The lots are strictly proportioned to the number of males in each family, or to that of the workers (from the ages of 15–18 to 55–60), or even to the number of “eaters”; democratic principles being so far lived up to as to efface all distinction between male and female “mouths.” The terms of distribution vary according to the kinds of land. Meadows are subdivided every summer. Arable is usually distributed at intervals of greater length. Yet, in the meantime, for some reason or other, land may become vacant, or fall to the disposal of the community. It often happens that some householder requests to be relieved of a part of his land on the ground of the decrease in the number of workers in his family, e.g., because his son has been enlisted in the army.
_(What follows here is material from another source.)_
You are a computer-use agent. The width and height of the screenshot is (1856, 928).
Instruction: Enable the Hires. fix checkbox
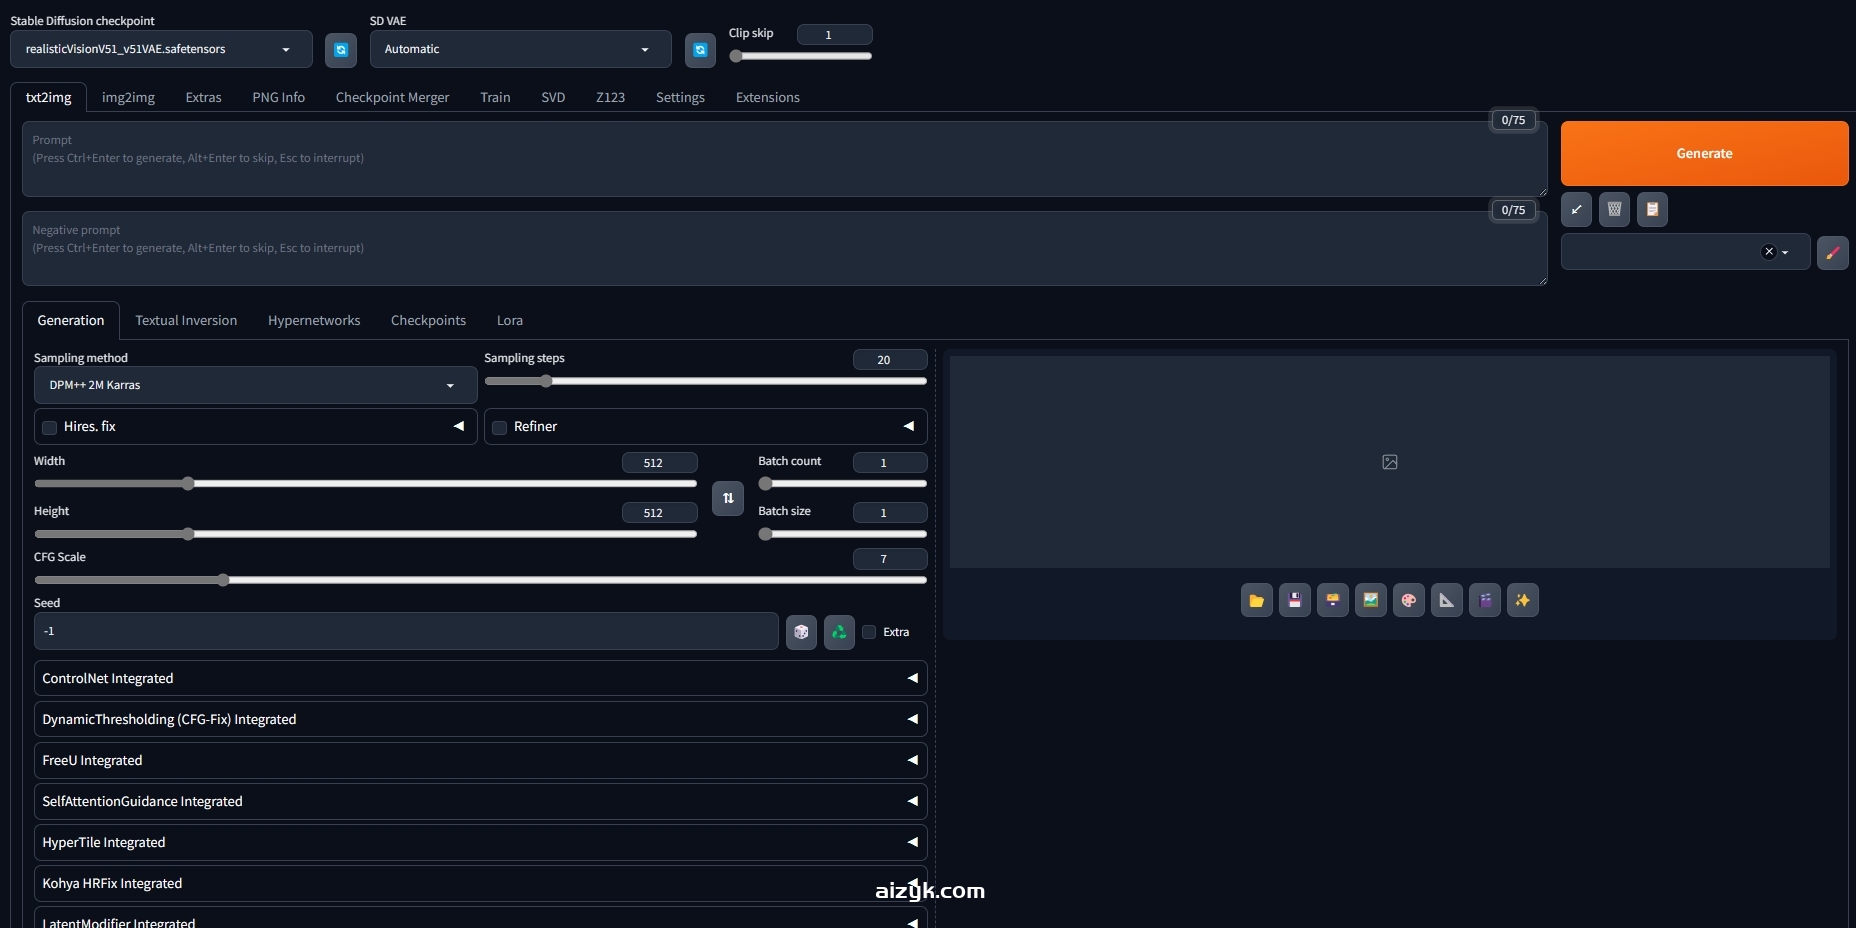point(50,427)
At the same time there may be other families who are “strong,” i.e., well-off and numerous enough to pay the taxes for an additional tract of land. In such cases a partial subdivision between the households is made by the community. After a time, with the increase in the number of these partial subdivisions, the complexity and inequality of distribution necessitate a fresh general subdivision. The land is once more minutely redivided among the villagers. The optimistic enthusiast of the community would fancy that at last it stood firmly rooted in the soil, in spite of all unfavorable environments.
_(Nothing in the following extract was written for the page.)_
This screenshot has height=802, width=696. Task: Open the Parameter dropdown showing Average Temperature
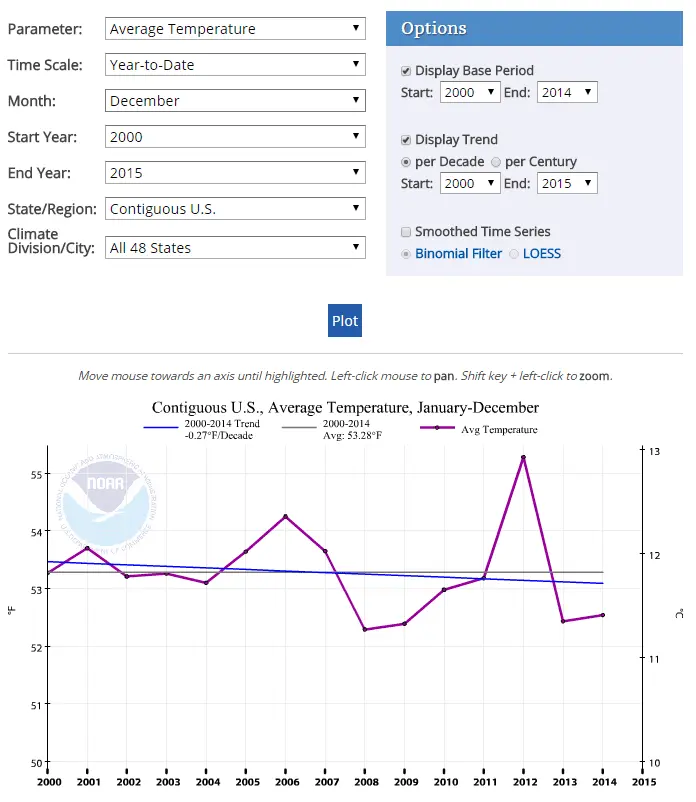click(235, 29)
And yet, notwithstanding the strictest minuteness in the distribution of land, wherein the sovereignty of the mir over private interests is manifested, the equilibrium of the rural community must be defined as utterly unstable, since it rests upon such a shaky basis as over-taxation of the land. The economic development of Russia, however, tends to eliminate the disproportion between tax and income.

By taking one-half of the land out of the occupancy of the community, the government put the peasant under the necessity of seeking land or employment outside of his own farmstead. To secure to the landlords an abundant supply of farm hands, the emigration of the former serfs to districts where there was plenty of vacant land was so throttled with red tape that it was practically equivalent to prohibition.[15] Moreover, in 1866 the emancipation of the State peasants brought about the repeal of the old law, which encouraged emigration, under certain conditions, through the support of the State. As opposed to this the “Statute of the peasants freed from bond serfdom,” which was now to be applied to the former State peasant, brought with it a new restriction of his personal rights.

The peasants now found themselves tied to the place in which they had been born. The increased demand for land could not but react upon the peasants’ plots, by raising the rent that they brought, and so neutralizing the effects of over-taxation. The fiscal influence which tends to counteract the dissolution of the village community is thus passing away.